[Saved data entries]
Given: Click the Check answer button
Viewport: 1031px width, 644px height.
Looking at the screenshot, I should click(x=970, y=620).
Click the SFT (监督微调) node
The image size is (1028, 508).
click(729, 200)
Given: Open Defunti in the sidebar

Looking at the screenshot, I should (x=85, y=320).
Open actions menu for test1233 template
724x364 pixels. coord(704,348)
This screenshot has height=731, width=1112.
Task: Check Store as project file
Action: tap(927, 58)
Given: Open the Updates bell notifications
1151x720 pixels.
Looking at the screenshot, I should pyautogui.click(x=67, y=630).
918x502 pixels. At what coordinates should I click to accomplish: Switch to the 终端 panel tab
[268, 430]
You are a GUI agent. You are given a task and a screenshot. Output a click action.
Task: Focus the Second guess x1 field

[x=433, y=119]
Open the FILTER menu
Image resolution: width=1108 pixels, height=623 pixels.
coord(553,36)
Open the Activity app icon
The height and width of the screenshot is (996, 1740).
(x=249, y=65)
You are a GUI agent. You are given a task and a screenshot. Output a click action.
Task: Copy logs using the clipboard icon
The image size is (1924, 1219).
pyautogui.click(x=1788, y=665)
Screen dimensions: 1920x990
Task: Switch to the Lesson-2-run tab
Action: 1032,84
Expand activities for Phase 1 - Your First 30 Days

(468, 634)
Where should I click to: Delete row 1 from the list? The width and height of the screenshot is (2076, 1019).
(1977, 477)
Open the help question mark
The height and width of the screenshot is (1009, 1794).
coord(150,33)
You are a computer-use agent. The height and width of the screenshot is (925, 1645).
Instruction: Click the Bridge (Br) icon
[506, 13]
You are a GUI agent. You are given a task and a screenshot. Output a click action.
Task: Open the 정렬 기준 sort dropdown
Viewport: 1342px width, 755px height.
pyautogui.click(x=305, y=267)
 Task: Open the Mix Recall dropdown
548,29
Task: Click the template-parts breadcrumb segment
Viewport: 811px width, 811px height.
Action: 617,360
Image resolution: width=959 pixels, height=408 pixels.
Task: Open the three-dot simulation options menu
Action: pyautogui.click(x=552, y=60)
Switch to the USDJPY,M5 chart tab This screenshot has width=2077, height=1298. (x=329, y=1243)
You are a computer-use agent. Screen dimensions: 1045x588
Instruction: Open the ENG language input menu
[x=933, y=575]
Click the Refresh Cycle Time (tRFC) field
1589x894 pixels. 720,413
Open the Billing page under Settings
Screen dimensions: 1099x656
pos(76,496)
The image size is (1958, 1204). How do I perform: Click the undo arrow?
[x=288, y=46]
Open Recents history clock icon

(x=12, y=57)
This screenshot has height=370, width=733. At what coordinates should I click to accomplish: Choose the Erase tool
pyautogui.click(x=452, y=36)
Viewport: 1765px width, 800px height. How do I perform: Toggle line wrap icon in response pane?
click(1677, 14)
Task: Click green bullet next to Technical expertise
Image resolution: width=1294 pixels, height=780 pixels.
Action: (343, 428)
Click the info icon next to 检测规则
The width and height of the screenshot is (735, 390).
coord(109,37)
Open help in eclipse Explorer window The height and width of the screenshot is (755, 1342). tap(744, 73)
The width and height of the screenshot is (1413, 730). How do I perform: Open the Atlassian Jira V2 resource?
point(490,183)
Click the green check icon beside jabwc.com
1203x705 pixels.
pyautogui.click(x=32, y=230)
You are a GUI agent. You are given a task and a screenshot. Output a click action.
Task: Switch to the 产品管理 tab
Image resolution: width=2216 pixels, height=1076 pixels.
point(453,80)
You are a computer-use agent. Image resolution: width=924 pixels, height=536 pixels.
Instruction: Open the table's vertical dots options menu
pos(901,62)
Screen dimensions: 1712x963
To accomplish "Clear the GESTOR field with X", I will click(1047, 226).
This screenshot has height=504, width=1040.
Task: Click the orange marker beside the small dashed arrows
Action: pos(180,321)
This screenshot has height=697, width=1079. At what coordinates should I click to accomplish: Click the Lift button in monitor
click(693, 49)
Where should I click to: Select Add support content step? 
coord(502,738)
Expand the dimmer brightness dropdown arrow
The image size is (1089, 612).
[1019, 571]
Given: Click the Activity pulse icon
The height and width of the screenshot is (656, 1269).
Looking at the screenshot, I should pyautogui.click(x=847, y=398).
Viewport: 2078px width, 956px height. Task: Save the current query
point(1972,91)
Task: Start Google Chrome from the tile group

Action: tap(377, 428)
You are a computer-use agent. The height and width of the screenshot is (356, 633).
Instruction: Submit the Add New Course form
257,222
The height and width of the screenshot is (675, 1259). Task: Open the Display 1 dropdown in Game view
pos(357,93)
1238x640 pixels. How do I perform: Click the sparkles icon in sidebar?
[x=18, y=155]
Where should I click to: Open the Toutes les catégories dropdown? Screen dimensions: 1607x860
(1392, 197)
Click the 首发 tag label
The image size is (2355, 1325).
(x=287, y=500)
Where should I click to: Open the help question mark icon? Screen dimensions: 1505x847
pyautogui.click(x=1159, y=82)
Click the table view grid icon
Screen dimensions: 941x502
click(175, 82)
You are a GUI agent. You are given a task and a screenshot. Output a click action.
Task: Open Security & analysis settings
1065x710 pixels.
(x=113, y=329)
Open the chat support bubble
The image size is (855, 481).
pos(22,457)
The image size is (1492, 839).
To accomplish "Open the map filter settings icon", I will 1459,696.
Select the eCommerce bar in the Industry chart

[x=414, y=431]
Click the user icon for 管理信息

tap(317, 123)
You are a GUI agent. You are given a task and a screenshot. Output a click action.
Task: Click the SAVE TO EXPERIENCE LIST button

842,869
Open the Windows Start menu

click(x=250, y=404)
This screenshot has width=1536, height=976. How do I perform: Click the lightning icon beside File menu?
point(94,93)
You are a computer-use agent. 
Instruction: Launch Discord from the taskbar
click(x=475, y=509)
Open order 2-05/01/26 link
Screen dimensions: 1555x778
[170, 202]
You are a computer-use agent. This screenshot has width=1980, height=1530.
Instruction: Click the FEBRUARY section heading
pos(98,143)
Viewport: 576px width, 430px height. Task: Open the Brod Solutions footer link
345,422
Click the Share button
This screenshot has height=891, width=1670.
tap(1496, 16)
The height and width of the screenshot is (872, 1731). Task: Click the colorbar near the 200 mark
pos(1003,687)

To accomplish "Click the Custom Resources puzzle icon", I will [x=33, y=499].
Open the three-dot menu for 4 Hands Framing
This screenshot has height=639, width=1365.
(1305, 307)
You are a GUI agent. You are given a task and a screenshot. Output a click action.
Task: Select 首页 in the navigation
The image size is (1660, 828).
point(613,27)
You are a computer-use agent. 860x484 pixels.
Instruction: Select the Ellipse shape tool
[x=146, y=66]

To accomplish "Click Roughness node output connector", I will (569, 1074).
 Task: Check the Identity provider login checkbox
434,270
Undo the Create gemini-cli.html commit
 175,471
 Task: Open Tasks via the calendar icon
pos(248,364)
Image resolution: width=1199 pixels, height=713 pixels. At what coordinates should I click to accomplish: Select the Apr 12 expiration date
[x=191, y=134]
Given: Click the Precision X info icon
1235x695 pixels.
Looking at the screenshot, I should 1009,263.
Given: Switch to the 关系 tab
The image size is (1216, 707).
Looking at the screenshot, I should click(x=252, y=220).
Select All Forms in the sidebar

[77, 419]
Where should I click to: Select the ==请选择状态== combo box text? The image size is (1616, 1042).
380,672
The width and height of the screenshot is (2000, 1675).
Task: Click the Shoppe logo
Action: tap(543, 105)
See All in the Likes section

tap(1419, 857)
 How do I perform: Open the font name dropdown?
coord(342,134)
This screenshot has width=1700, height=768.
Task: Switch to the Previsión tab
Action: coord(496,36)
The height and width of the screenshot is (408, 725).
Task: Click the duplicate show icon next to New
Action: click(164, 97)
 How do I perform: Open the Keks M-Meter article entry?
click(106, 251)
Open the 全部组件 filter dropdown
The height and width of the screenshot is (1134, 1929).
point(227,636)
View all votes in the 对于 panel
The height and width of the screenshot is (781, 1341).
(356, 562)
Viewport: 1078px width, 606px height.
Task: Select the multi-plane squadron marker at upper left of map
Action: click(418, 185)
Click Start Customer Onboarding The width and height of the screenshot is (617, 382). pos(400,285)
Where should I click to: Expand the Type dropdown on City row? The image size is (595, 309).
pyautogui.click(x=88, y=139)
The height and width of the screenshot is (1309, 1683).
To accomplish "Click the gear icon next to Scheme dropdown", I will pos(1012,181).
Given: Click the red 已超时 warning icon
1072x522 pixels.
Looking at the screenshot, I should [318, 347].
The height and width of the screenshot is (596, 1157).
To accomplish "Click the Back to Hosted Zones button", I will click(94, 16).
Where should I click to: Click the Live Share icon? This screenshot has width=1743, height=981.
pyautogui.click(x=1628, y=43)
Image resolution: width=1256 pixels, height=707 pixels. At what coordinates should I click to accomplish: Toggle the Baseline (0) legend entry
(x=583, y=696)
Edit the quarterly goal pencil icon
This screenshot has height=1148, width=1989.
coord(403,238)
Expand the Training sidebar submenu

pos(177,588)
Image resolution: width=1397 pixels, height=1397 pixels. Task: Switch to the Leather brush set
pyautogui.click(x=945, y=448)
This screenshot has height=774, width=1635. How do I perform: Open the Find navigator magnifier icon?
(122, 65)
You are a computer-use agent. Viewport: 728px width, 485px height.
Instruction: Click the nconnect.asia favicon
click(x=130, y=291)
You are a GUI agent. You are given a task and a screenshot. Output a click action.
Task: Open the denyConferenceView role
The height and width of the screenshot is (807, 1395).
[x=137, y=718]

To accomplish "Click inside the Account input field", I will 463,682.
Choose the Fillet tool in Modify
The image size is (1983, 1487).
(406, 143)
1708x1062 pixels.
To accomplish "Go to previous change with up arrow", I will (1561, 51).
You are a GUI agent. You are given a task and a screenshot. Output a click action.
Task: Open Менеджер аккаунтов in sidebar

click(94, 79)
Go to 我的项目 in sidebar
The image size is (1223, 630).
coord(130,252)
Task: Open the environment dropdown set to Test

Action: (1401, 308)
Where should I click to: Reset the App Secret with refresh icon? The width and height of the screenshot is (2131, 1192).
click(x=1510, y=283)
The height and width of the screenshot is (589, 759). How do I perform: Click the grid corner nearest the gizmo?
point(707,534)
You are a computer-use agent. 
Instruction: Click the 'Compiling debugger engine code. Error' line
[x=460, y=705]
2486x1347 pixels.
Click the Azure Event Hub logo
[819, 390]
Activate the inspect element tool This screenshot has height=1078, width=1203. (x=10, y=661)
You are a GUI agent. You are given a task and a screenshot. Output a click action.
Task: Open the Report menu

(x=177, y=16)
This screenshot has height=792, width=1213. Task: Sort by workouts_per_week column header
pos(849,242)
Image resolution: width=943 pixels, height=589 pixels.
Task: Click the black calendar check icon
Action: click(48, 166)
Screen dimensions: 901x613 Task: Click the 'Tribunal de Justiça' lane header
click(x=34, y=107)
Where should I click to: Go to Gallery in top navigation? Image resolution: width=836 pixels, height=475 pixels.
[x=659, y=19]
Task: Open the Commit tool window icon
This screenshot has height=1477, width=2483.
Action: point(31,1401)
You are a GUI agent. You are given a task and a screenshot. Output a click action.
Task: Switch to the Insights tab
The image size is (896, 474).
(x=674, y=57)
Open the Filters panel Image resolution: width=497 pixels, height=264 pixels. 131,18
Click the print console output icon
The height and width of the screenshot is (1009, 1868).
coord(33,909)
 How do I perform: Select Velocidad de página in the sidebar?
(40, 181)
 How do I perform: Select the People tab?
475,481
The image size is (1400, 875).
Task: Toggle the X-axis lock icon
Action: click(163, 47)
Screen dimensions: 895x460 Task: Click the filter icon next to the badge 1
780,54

» **Work order**
List all lines above in which the string "Activity" appears.

» **The answer**
Open the Activity app icon
Given: Click the Activity pulse icon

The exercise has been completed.